- Born: André Vieira Dias Rodrigues Mingas Júnior 24 May 1950 Luanda, Portuguese Angola (modern-day Angola)
- Died: 11 October 2011 (aged 61) São Paulo, Brazil
- Occupations: Musician; architect; diplomat; professor;

= André Mingas =

Angolan musician (1950–2011)

André Vieira Dias Rodrigues Mingas Júnior, also known by his artistic name André Gasmin (24 May 1950 – 11 October 2011), was an Angolan musician, architect, urbanist, professor, and politician.

== Biography ==
Mingas was born on 24 May 1950 in Luanda, the son of André "Mongone" Rodrigues Mingas and Antónia Diniz de Aniceto Vieira Dias. Some of his other siblings were also prominent figures in Angolan history, namely politician, singer, and composer of the Angolan national anthem Ruy Mingas, linguist and teacher Amélia Mingas, athlete and administrator Júlia Rodrigues Mingas, police commander José "Zé" Rodrigues Mingas, and economist, writer, and politician Saíde Mingas.

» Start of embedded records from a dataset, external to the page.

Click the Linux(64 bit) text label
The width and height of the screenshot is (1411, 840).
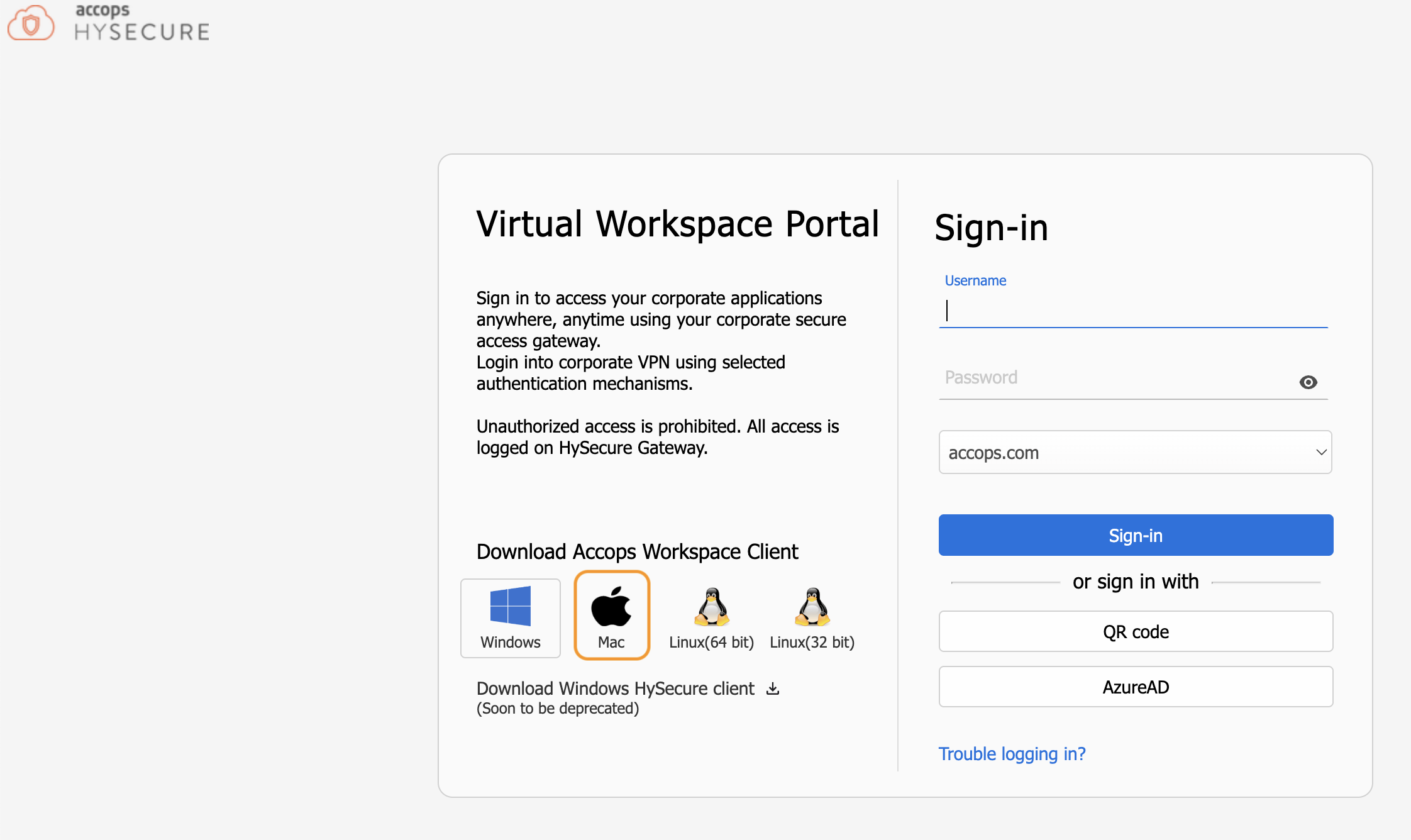click(x=711, y=642)
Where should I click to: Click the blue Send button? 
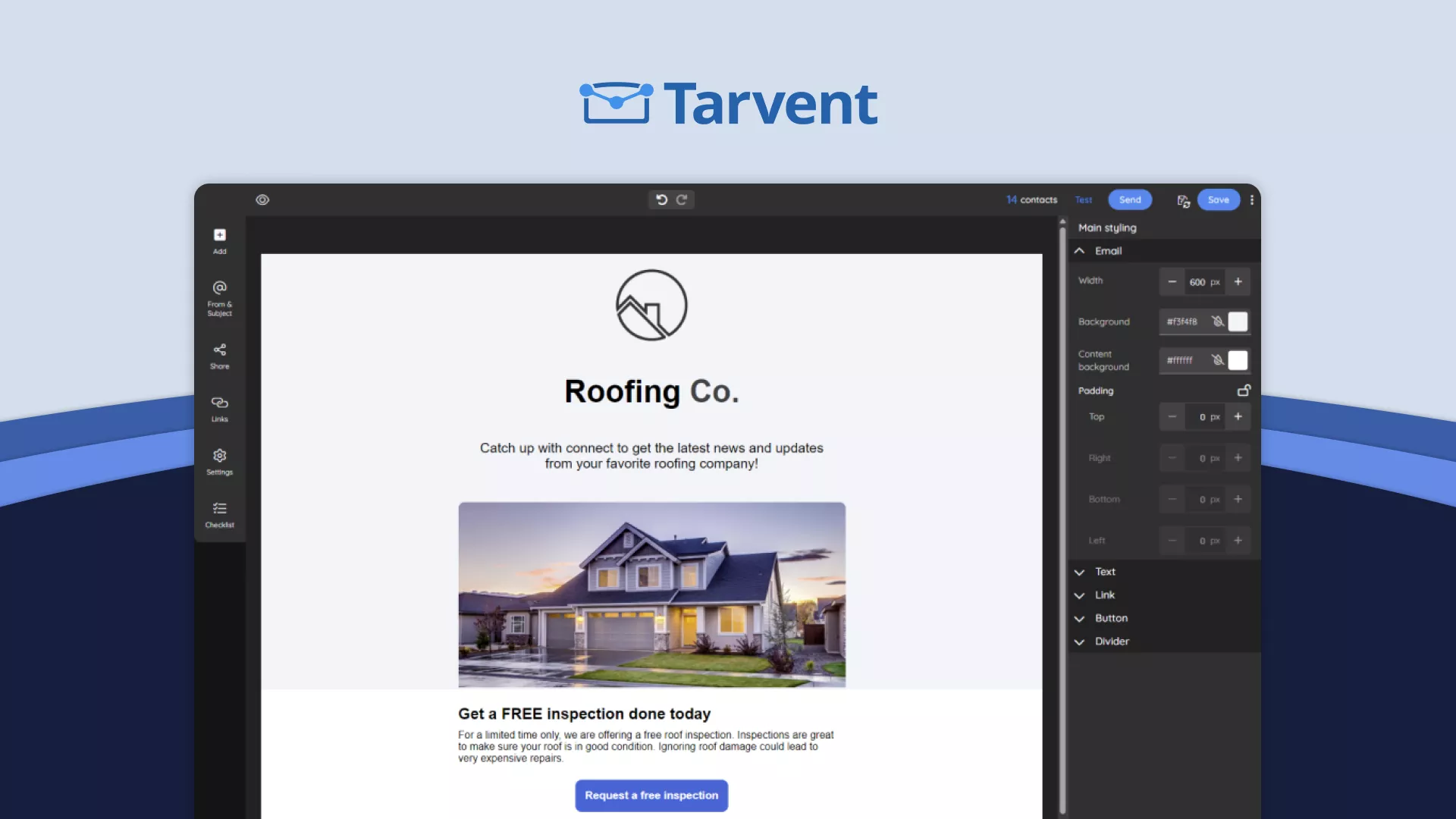(x=1130, y=199)
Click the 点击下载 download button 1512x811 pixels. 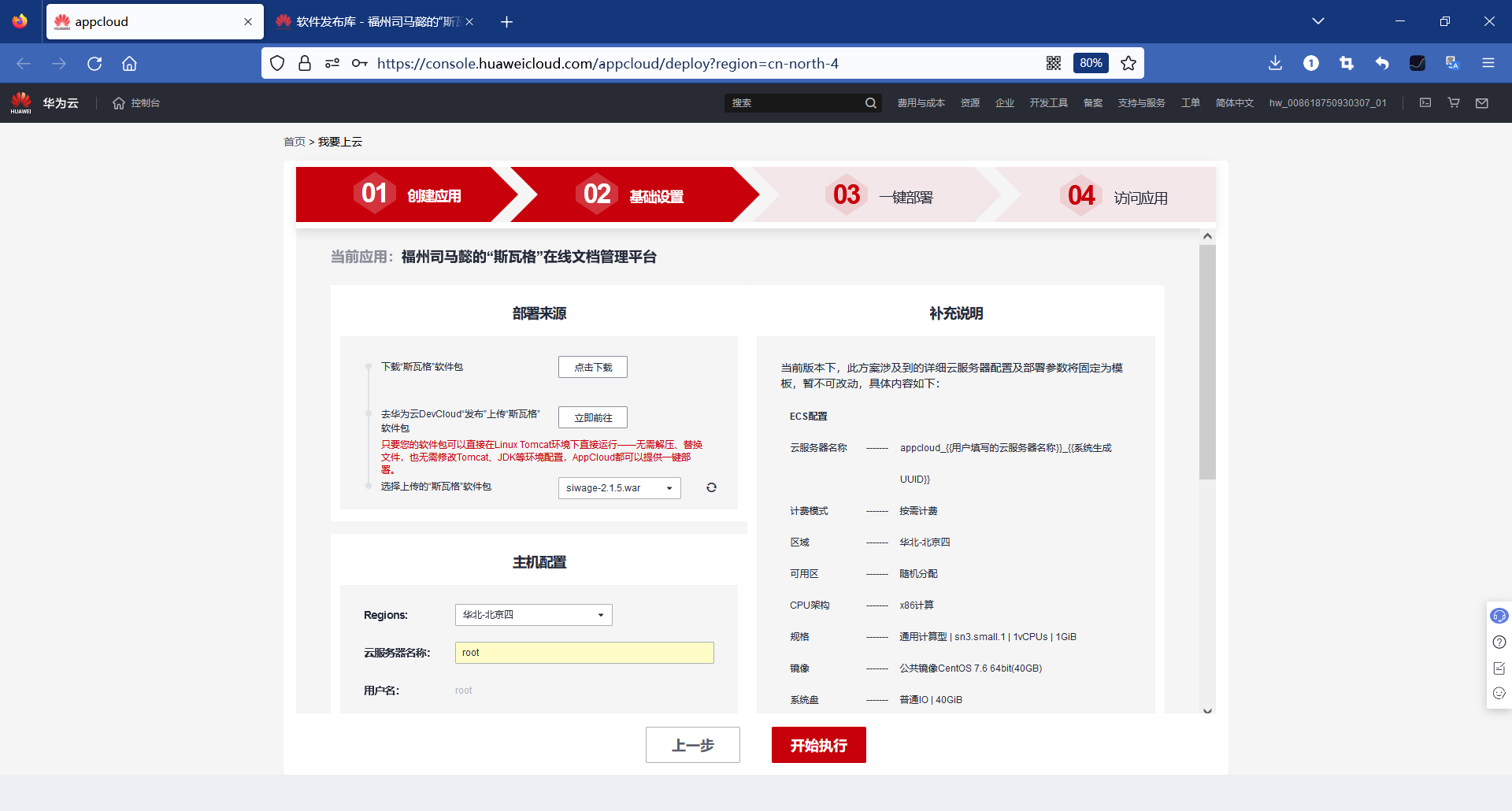point(592,366)
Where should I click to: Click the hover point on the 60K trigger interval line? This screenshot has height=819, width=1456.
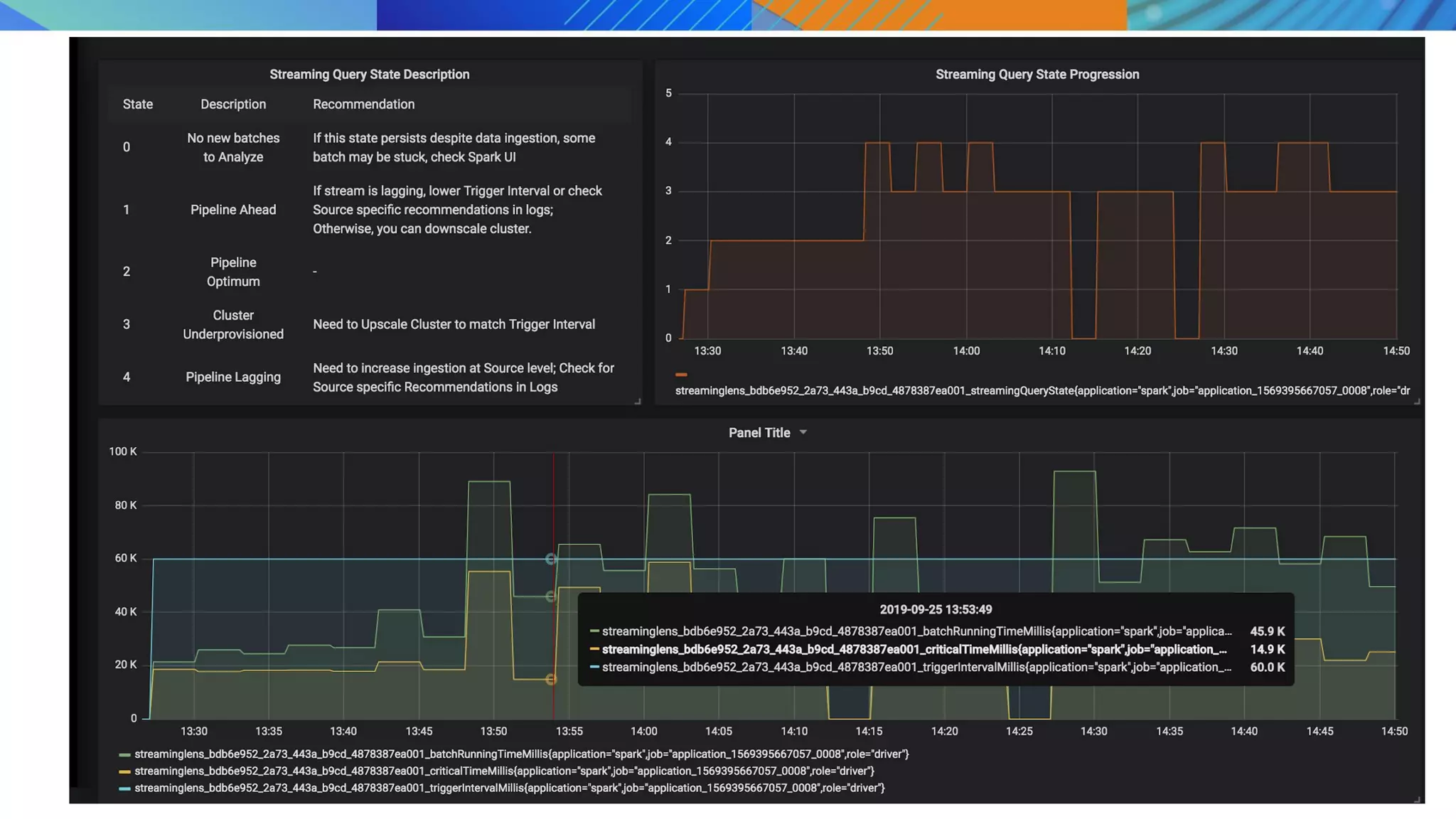click(551, 560)
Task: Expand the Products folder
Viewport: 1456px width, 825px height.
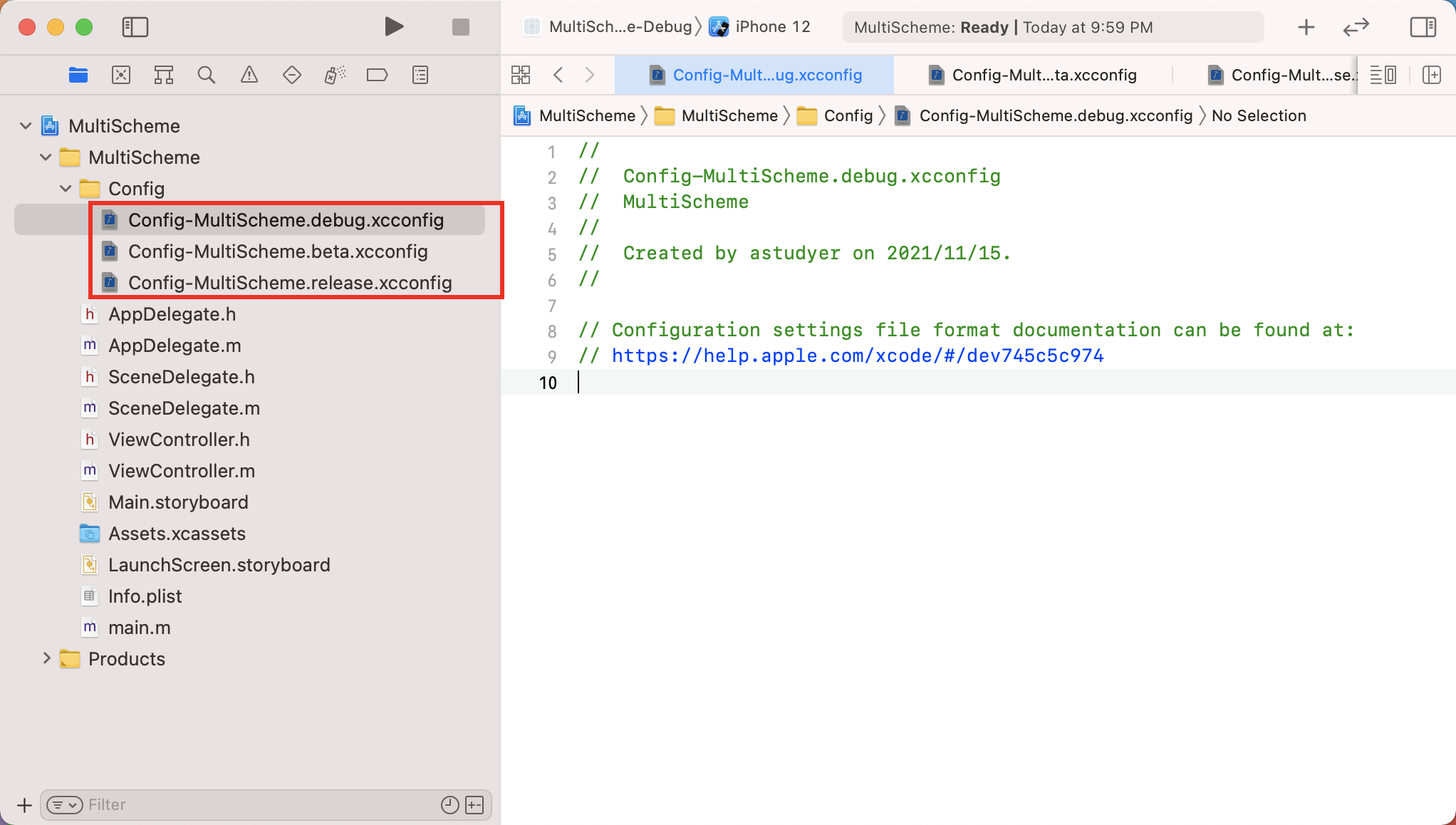Action: coord(46,658)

Having begun his direction towards music at an early age, he was strongly influenced by his uncle Liceu Vieira Dias and his brother Ruy. His first album was "Coisas da Vida", considered to be an important mark in Angolan popular music, mixing jazz, rock, and semba. Through this he also became a pioneer of the semba-jazz subgenre. Highlights of the album include "Esperança", "Mufete" e "Chipalepa".

By the 1970s, he began associating with artists such as Filipe Mukenga and Waldemar Bastos, both of whom strongly influenced him, primarily through the adoption of dissonance.

After the independence of Angola, he became one of the founders of the Angolan Artists' Union. He graduated from Agostinho Neto University with a degree in architecture and later earned a masters' degree in architecture and urbanism from the Technical University of Lisbon. In Portugal, he became a professor of architecture at the Universidade Lusófona in Lisbon.

After he returned to Angola, he became the vice-minister of Education and Culture, a period in which he organized the Society of Angolan Authors (SAA), the conglomeration of smaller and larger educational institutes in order to better sponsor contemporary art in Angola.

As an architect, he was against the large-scale real estate speculation that affected the province of Luanda beginning in the 1990s, becoming an especially strong critic of the demolition of the old Quinaxixe Market. Despite this, he was assigned, in 2006, to lead the reevaluation of the structural integrity of buildings in various neighborhoods around Luanda, as well as becoming responsible for the expansion of the neighborhoods of Talatona and Belas.

On 12 October 2006, president José Eduardo dos Santos named him as secretary of Local Subjects of the Presidency of Angola. He was later named the Angolan consul in São Paulo, Brazil. He was already in the city, but died before he could assume the position on 11 October 2011.